- [Task goal] In the entries below, which lines run from the one containing "The width and height of the screenshot is (1024, 549)." to the one containing "Given: Open the Defense Evasion tactic link"? Copy exactly those lines, ends included, and no others.

[Start of section]

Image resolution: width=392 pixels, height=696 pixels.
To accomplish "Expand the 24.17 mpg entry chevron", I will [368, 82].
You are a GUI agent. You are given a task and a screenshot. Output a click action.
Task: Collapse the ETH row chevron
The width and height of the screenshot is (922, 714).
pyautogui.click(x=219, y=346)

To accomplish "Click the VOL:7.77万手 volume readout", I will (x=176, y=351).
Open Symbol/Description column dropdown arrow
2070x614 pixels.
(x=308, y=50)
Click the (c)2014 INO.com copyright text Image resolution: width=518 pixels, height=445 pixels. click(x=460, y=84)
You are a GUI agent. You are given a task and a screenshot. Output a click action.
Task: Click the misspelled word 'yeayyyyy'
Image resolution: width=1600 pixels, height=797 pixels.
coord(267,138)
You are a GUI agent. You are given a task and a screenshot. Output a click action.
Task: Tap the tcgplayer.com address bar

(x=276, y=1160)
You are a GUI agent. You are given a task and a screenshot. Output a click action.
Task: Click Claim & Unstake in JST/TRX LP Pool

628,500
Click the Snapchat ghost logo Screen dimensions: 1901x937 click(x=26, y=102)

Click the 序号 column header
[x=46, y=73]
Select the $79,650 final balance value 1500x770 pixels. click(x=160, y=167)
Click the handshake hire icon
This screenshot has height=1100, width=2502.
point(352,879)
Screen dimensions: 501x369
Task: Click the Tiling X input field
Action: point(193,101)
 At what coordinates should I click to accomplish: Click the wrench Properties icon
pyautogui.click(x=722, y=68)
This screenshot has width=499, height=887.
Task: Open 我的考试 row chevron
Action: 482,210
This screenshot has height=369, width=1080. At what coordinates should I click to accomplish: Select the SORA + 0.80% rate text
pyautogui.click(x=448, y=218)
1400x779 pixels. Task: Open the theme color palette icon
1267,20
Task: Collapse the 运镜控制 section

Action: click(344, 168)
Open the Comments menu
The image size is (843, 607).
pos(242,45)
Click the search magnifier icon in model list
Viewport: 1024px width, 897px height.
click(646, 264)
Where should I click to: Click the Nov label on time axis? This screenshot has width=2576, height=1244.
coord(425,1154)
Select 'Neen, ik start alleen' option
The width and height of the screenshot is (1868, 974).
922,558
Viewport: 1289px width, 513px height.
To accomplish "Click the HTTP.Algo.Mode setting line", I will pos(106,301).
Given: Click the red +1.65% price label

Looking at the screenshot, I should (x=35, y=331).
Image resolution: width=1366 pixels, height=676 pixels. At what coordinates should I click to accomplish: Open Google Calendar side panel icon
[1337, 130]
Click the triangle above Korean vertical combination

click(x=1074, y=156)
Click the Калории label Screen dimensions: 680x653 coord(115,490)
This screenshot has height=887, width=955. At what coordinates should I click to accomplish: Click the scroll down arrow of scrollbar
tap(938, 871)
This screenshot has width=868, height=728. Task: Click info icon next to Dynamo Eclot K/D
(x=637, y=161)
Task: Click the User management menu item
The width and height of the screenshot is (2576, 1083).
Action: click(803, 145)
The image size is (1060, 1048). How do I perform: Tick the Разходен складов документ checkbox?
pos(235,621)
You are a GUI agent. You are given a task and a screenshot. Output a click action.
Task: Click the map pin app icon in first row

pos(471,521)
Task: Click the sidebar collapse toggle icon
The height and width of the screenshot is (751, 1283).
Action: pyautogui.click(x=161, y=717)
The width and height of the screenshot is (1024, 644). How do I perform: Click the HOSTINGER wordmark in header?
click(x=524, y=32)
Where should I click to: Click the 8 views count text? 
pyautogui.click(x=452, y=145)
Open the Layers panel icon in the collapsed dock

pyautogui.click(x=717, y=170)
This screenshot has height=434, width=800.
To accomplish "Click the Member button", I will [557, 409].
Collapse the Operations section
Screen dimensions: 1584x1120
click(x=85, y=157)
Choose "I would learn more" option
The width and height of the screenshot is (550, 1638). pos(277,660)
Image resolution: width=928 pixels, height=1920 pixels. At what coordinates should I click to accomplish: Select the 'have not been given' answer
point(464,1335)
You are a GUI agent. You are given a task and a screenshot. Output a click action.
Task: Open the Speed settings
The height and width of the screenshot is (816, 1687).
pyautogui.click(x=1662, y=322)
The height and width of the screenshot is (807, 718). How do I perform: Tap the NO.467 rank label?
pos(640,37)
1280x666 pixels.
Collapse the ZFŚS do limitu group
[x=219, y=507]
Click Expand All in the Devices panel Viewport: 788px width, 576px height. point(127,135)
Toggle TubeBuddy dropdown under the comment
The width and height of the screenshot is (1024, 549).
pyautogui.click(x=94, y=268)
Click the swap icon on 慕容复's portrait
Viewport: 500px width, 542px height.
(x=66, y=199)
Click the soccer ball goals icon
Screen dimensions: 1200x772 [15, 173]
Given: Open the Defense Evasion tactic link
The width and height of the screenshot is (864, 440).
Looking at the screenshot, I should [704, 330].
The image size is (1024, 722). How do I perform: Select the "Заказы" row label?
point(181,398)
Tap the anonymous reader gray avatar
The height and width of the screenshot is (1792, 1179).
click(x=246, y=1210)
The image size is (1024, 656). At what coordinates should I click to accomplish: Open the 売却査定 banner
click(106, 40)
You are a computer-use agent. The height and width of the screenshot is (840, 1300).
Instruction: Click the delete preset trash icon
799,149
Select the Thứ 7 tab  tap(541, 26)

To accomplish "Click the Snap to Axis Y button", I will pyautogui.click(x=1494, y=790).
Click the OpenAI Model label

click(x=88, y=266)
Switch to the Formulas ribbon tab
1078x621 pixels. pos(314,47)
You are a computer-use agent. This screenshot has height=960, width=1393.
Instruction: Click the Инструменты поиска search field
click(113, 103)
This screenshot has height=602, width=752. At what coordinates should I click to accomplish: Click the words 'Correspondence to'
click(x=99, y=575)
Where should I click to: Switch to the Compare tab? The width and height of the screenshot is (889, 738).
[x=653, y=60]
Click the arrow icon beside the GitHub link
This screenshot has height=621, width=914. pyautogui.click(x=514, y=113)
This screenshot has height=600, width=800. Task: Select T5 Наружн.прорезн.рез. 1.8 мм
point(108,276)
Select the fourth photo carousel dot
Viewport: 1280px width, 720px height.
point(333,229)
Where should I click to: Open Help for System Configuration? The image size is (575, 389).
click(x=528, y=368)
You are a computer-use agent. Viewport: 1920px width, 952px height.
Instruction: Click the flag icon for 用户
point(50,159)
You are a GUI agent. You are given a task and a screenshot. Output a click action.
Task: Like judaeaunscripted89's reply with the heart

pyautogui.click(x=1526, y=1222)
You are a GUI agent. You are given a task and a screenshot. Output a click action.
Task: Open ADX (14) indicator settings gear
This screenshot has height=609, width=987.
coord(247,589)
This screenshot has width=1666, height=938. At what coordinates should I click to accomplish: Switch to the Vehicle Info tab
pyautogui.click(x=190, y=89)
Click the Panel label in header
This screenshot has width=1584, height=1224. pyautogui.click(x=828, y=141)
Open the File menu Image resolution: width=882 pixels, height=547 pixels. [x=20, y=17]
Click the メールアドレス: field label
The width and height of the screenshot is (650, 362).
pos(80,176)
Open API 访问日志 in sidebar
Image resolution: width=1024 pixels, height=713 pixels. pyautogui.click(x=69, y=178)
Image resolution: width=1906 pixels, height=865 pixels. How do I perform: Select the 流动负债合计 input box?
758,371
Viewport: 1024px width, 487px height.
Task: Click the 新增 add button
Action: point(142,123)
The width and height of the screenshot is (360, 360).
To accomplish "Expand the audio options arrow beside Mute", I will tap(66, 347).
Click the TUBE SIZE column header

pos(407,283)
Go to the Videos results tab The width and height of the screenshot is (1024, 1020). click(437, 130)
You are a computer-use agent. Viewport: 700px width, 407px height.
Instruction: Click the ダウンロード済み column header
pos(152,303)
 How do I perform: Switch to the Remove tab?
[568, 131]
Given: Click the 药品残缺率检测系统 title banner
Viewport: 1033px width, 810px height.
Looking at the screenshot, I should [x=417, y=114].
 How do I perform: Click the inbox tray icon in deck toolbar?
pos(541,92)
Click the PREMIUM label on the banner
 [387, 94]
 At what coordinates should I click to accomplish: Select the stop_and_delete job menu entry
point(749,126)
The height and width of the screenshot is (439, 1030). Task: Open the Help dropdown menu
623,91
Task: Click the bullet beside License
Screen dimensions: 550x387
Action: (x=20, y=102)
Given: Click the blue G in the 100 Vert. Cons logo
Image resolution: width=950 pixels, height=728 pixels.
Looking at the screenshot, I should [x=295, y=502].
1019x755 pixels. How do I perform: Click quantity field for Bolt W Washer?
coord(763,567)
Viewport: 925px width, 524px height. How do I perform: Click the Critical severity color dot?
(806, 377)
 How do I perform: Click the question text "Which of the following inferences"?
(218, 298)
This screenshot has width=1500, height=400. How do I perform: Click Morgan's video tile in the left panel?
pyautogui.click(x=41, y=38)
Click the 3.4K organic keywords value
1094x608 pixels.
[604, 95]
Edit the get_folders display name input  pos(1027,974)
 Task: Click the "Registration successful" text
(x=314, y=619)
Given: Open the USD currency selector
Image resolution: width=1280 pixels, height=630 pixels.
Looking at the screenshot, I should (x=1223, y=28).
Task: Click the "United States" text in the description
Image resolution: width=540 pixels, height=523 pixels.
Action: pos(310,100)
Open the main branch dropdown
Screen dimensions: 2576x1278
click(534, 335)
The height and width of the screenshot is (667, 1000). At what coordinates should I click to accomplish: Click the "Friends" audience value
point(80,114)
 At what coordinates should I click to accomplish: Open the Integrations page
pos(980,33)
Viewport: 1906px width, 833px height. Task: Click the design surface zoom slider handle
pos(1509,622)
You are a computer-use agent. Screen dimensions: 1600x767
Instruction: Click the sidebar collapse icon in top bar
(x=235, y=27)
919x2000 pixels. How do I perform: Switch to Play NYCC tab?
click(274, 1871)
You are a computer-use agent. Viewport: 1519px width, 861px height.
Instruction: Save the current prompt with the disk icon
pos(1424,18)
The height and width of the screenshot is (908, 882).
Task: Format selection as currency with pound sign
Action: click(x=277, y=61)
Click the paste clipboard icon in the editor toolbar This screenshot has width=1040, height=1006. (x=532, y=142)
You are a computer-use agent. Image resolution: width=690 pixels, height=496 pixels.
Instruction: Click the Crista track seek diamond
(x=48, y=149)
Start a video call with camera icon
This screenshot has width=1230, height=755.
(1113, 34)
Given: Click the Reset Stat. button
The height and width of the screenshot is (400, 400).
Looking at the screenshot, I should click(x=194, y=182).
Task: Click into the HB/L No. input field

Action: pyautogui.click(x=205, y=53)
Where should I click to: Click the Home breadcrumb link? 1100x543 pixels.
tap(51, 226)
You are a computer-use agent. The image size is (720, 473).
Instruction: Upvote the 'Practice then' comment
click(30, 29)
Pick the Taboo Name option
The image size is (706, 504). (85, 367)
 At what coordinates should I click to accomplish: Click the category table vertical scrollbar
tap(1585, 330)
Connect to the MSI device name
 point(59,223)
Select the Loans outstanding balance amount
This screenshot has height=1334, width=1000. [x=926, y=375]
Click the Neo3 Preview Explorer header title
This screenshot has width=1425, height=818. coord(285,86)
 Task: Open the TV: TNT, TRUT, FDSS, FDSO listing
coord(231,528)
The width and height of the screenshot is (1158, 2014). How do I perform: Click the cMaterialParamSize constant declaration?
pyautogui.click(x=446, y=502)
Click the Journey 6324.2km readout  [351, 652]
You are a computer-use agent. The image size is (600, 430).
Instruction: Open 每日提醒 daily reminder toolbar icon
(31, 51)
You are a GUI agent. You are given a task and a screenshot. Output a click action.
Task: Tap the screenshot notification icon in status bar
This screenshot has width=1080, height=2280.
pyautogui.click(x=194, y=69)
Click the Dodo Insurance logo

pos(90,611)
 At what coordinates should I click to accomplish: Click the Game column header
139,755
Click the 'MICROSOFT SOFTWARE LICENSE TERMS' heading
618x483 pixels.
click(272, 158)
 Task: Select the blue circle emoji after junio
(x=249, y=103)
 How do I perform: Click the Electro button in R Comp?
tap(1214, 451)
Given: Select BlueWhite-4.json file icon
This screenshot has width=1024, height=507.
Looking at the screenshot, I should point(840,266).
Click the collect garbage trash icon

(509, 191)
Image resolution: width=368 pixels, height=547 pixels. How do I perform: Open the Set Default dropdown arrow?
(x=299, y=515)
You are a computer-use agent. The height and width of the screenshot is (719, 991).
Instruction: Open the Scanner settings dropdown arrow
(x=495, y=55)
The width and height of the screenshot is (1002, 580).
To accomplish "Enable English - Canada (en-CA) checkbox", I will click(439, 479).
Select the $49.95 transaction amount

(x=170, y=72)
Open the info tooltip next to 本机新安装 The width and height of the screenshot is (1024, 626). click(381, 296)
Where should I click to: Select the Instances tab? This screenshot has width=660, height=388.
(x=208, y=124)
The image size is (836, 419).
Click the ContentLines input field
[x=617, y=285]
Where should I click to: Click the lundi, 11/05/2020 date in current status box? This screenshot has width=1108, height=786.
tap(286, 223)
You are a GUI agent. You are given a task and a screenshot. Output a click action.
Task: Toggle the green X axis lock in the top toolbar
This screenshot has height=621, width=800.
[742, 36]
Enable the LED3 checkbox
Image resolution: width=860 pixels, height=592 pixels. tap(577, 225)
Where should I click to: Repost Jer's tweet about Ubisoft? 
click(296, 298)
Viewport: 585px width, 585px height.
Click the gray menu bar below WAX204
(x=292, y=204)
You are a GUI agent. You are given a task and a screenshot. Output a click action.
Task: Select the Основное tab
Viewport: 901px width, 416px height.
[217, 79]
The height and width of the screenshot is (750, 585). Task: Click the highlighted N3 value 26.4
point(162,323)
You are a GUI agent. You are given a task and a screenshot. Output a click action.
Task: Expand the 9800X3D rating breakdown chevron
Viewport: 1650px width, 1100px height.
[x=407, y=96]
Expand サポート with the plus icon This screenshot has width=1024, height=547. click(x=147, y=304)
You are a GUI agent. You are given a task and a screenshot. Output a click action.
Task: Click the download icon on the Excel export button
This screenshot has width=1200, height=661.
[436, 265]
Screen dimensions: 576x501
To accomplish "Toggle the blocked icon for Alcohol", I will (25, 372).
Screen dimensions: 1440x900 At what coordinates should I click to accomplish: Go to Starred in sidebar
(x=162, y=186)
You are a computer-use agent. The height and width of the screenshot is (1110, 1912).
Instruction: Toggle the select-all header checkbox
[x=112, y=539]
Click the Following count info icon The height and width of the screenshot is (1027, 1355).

[End of section]

- [Reply]
The width and height of the screenshot is (1024, 549).
pyautogui.click(x=94, y=268)
Click the swap icon on 慕容复's portrait
Viewport: 500px width, 542px height.
(x=66, y=199)
Click the soccer ball goals icon
Screen dimensions: 1200x772 [15, 173]
Given: Open the Defense Evasion tactic link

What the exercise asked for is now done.